Internal heat load is the heat generated by the components inside the enclosure. This can be determined by a few different methods. The preferred method is to add the maximum heat output specifications that the manufacturers list for all the
equipment installed in the cabinet. This is typically given in Watts.


Delta T (ΔT)

Delta T = maximum allowable internal enclosure temperature °F – maximum outside ambient temperature °F


Heat Load Transfer

Heat load transfer is the heat lost (negative heat load transfer) or gained (positive heat load transfer) through the enclosure walls with the surrounding ambient air. This can be calculated by the following formulas:

Surface Area (sq. ft.) = 2 [(H x W) + (H x D) + (W x D)] / (144 sq. inches/sq. ft.)
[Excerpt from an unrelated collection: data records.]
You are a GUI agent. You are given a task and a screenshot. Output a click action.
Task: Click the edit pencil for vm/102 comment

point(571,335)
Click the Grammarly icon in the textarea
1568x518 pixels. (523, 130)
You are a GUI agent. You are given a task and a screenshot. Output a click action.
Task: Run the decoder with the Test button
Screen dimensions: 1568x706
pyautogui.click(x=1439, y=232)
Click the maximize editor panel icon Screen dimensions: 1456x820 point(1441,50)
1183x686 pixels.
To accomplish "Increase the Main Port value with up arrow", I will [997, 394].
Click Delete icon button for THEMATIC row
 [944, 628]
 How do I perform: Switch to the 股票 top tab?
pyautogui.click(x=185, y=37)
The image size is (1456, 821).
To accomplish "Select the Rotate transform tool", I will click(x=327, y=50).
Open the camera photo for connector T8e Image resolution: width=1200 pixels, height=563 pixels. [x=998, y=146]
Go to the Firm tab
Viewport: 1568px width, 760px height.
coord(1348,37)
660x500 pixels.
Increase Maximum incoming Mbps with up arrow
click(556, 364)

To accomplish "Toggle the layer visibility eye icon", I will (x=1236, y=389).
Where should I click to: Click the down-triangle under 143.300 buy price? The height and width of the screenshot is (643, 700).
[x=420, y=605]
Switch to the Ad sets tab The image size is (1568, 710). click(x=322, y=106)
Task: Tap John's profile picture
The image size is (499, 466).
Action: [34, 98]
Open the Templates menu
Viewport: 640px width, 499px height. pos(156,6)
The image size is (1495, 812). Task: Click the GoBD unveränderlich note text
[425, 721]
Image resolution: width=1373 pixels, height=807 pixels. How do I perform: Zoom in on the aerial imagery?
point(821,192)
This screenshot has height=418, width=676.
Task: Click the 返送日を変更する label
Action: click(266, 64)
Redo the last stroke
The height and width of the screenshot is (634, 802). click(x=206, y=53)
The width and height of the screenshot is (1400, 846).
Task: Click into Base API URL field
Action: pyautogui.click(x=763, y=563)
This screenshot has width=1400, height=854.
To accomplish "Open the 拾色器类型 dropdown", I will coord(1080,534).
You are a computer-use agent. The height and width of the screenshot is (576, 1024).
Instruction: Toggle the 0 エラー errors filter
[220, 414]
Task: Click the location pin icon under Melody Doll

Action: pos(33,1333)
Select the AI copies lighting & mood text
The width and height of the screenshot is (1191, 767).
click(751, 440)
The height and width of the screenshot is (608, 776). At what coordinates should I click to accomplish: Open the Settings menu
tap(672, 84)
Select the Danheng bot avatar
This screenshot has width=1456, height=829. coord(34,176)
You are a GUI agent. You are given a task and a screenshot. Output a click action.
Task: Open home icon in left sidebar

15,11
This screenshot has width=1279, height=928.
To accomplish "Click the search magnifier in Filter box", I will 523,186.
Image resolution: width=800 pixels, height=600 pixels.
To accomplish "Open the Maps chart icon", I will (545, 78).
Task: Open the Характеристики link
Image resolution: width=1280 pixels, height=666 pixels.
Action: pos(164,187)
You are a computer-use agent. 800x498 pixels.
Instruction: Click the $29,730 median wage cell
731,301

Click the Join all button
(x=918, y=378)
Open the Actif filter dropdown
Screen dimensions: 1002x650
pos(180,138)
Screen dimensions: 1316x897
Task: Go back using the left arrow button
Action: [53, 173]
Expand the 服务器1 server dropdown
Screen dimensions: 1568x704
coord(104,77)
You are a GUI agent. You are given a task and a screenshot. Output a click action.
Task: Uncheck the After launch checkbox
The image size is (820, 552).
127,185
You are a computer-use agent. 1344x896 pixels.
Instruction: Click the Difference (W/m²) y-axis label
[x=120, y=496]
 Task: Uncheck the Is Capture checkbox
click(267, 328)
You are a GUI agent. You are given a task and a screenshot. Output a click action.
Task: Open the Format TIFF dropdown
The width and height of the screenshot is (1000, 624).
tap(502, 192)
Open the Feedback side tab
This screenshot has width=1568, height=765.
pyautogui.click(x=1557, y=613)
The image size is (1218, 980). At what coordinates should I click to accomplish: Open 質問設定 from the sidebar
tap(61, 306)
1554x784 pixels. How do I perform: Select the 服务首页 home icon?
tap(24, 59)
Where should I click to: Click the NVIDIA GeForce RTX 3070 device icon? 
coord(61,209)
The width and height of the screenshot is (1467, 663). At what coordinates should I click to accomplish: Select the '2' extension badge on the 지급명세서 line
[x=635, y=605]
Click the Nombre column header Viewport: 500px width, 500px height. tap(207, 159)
Note: Only include exposed surfaces of enclosue in calculations. Exclude surfaces such as a surface mounted to a wall.

Heat Load Transfer (W/°F) = 0.22 W/°F sq. ft. x surface area

Note: Use 0.22 Watts/°F sq. ft. for painted steel and nonmetallic enclosures. Use .10 Watts/°F sq. ft. for stainless steel and bare aluminum enclosures.


Cooling Capacity

Once you have determined your Internal Heat Load, the Heat Load Transfer and the Delta T, you can choose the proper size unit by calculating the needed cooling capacity.

Cooling Capacity (W/°F) = Internal Heat Load / ∆T – Heat Load Transfer[/two_columns]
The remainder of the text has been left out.